Descriptor Module

Abstract Base Class

class orchestrator.computer.descriptor.descriptor_base.DescriptorBase(**kwargs)[source]

Bases: Computer

Abstract base class for descriptor calculations

The descriptor class manages the construction and parsing of atomic descriptors to provide training or reference data. The input will consist of an atomic configuration and calculation parameters, and the output will be the descriptors corresponding to that configuration. These may be environment-level, configuration-level, or something else depending upon the implementation.

OUTPUT_KEY = 'descriptors'
atoms_file_name = 'atoms_with_descriptors.xyz'
init_args_file_name = 'descriptor_init_args.json'
init_args_subdir = 'descriptor_init_args_temp_files'
compute_args_file_name = 'descriptor_compute_args.json'
compute_args_subdir = 'descriptor_compute_args_temp_files'
script_file_name = 'descriptor_compute_script.py'
abstract compute(atoms, **kwargs)[source]

Runs the calculation for a single atomic configuration. This is intended to be able to be used in a serial (non-distributed) manner, outside of a proper orchestrator workflow.

Parameters:

atoms (Atoms) – the ASE Atoms object

Returns:

(N, D) array of D-dimensional descriptors for all N atoms.

Return type:

np.ndarray

abstract compute_batch(list_of_atoms, **kwargs)[source]

Runs the calculation for a batch of atomic configurations. This is intended to be able to be used in a serial (non-distributed) manner, outside of a proper orchestrator workflow.

Parameters:

list_of_atoms (list) – a list of ASE Atoms objects

Returns:

list of (N, D) arrays of D-dimensional descriptors corresponding to the descriptors of each atomic configuration

Return type:

list

get_run_command(**kwargs)[source]

Return the command to run calculations within a workflow. This allows for distributed execution of compute().

Returns:

string for execution via command line

Return type:

str

get_batched_run_command(**kwargs)[source]

Similar to get_run_command(), this function is meant to support executing compute_batch() within a workflow.

Returns:

string for execution via command line

Return type:

str

run(path_type, compute_args, configs, workflow=None, job_details=None, batch_size=1, verbose=False)[source]

Main function to compute the descriptors for a collection of atomic configurations.

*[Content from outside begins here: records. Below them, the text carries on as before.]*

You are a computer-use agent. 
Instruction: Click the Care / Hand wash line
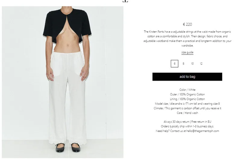[187, 113]
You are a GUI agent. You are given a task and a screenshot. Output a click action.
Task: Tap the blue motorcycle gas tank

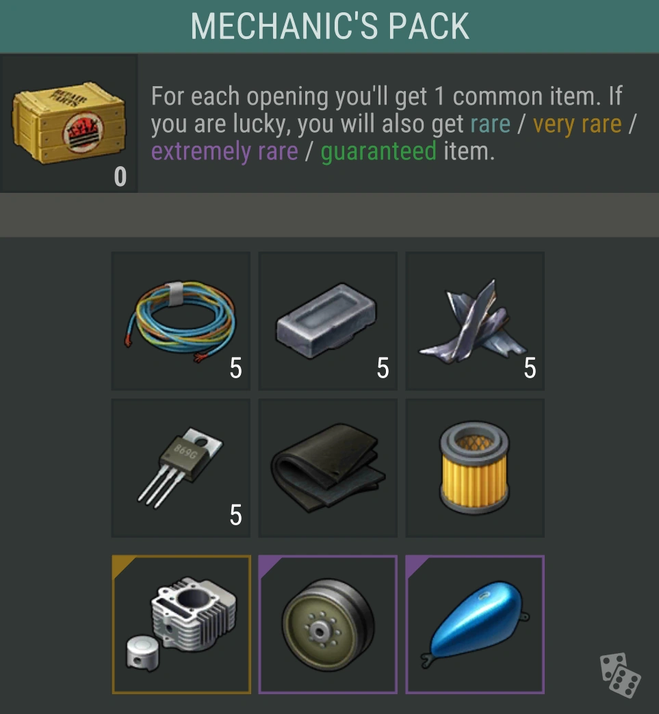click(475, 624)
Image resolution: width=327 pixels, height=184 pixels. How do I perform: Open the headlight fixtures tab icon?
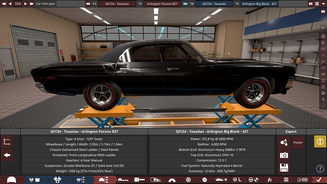[x=155, y=180]
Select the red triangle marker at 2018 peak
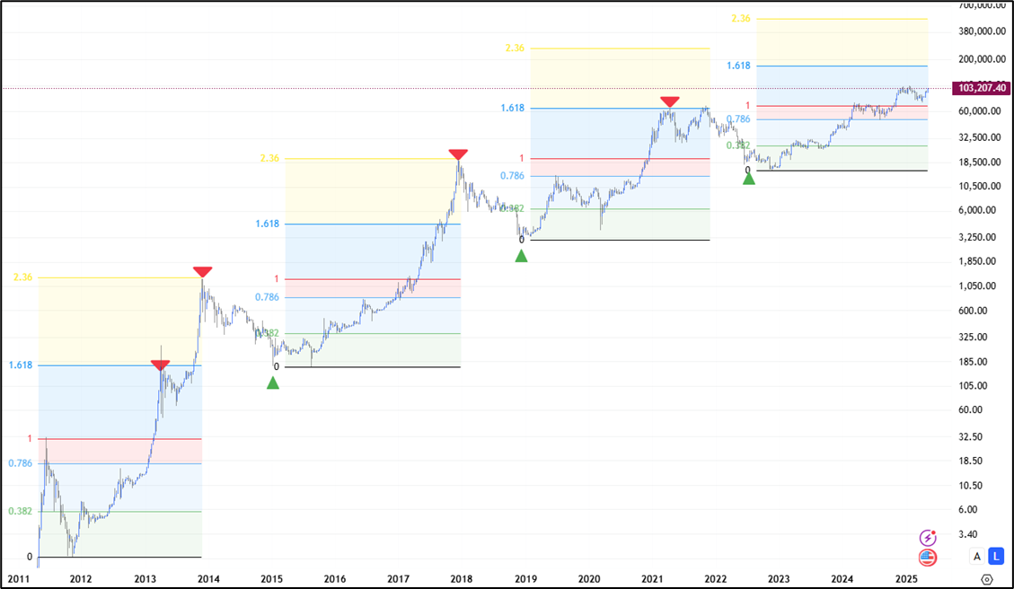 click(458, 155)
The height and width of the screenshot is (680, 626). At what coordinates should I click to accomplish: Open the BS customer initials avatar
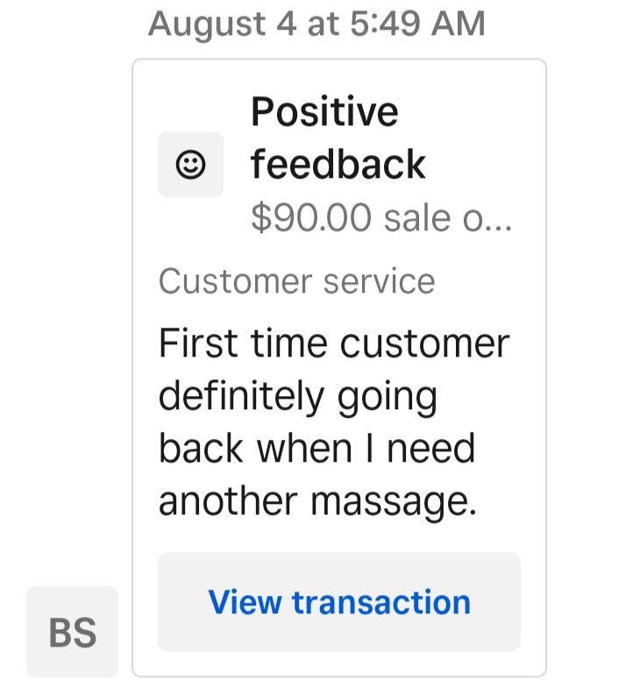(73, 632)
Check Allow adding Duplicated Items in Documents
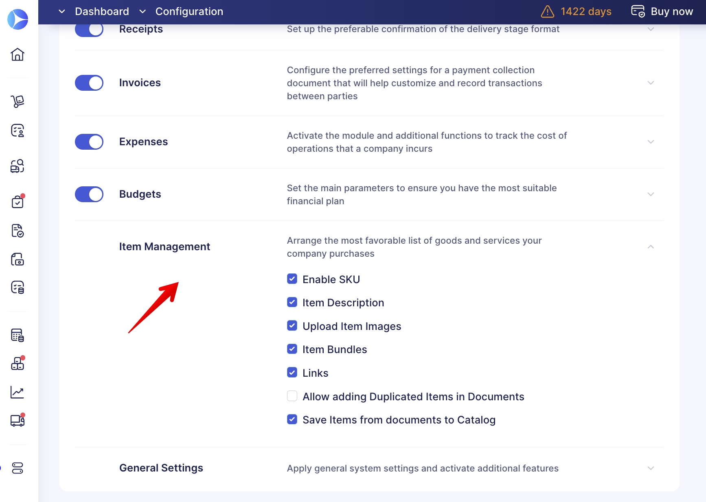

The run method includes half of the main functionality of the computer, taking atomic configurations as input and handling the submission of calculations to obtain the computed results. configs is a dataset of 1 or more structures. run() will create independent jobs for each batch of structures using the supplied workflow, with job_details parameterizing the job submission.

Parameters:
  • path_type (str) – specifier for the workflow path, to differentiate calculation types

  • compute_args (dict) – input arguments to fill out the input file

  • configs (list) – list of configurations as ASE atoms to run ground truth calculations for

  • workflow (Workflow) – the workflow for managing job submission, if none are supplied, will use the default workflow defined in this class

    Default: None

  • job_details (dict) – dict that includes any additional parameters for running the job (passed to submit_job())

    Default: {}

  • batch_size (bool) – number of configurations to pass to compute() at once. Default of 1 does not do any batching.

  • verbose (Optional[bool]) – if True, show progress

Returns:

a list of calculation IDs from the workflow.

Return type:

list

write_input(run_path, compute_args, configs)[source]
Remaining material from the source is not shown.